Photo: DPA / Jens Buettner
Washington Ahead of the climate summit in Glasgow, several other countries joined the EU and US initiatives to reduce methane emissions. The agreement’s plan is to be officially presented at the climate conference.
Ahead of the COP26 climate summit, several other countries joined the EU and US initiatives to reduce methane emissions in the fight against climate change. 24 other states backed calls for reducing methane emissions by at least 30 percent compared to 2020 levels by 2030, announced US Climate Commissioner John Kerry in a virtual session on the subject on Monday.
Kerry said supporters include nine of the 20 states that emit the most climate-damaging gases. These represent 60 percent of the global economy and are responsible for about 30 percent of global methane emissions.
Specifically, Canada pledged to cut methane emissions from the oil and gas sector by at least three-quarters from 2012 to 2030, Environment Minister Jonathan Wilkinson announced Monday. It is the first country to adopt this target set by the International Energy Agency.

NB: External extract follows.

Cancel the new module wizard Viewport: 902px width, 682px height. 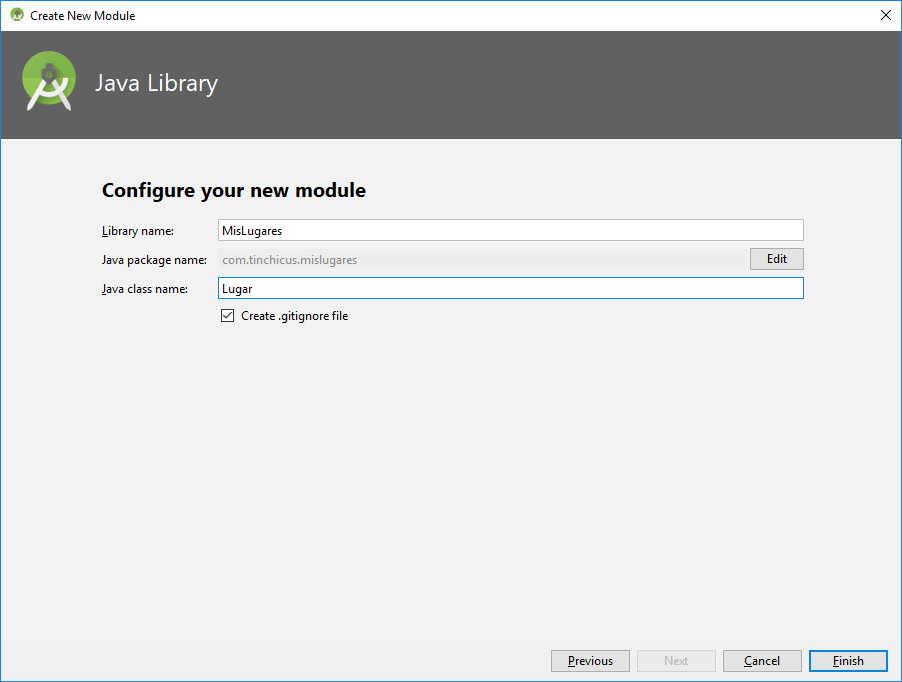762,661
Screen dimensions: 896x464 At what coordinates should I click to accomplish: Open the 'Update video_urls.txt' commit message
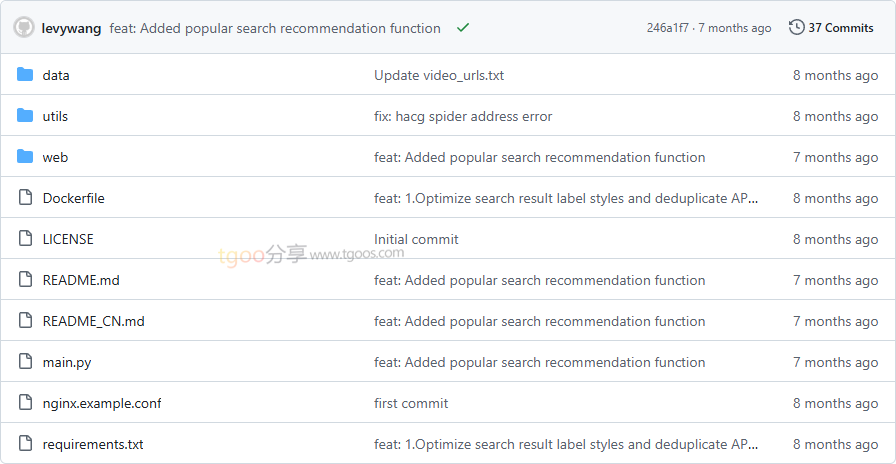pos(439,75)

The US and other countries that have joined the EU draft include France, Germany, Japan and Israel. The Washington and Brussels initiative is to be presented officially at the UN climate conference COP26 in Glasgow, Scotland, in November and culminate in an agreement. Argentina, Ghana, Indonesia, Iraq, Mexico and the UK have previously expressed their support.

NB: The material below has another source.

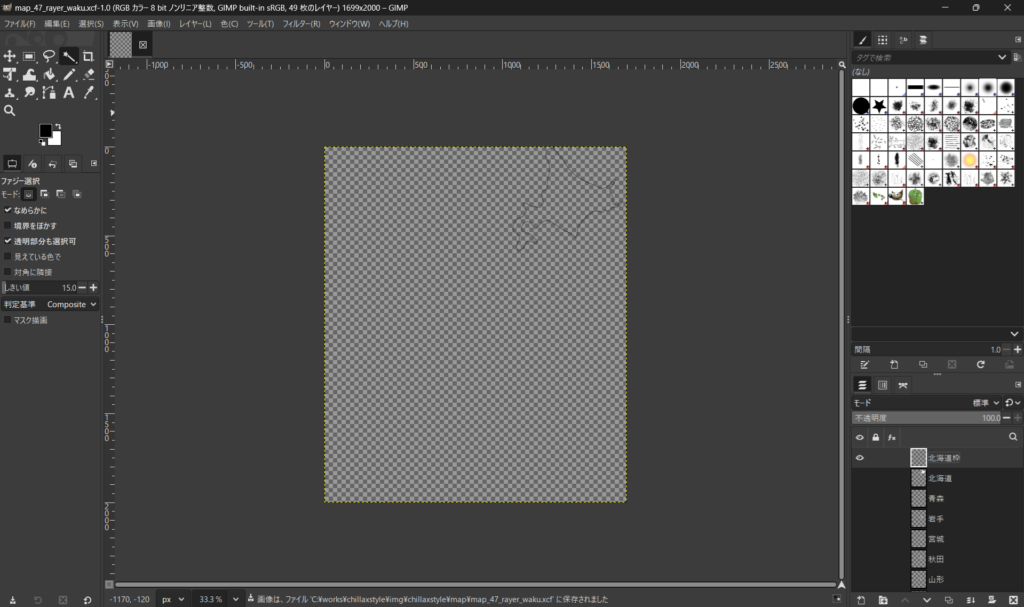The height and width of the screenshot is (607, 1024).
Task: Activate the Zoom magnifier tool
Action: coord(10,111)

According to a joint statement by the US and the European Union, successful implementation of the agreement will reduce global warming by at least 0.2 degrees by 2050. The greenhouse effect of methane is much stronger than that of carbon dioxide. It is mainly produced in agriculture, but is also rapidly released by the melting of permafrost soils during global warming.
In August, the Intergovernmental Panel on Climate Change (IPCC) warned that the global average temperature in 2030 would be 1.5 °C above pre-industrial levels – a decade ahead of forecast three years ago.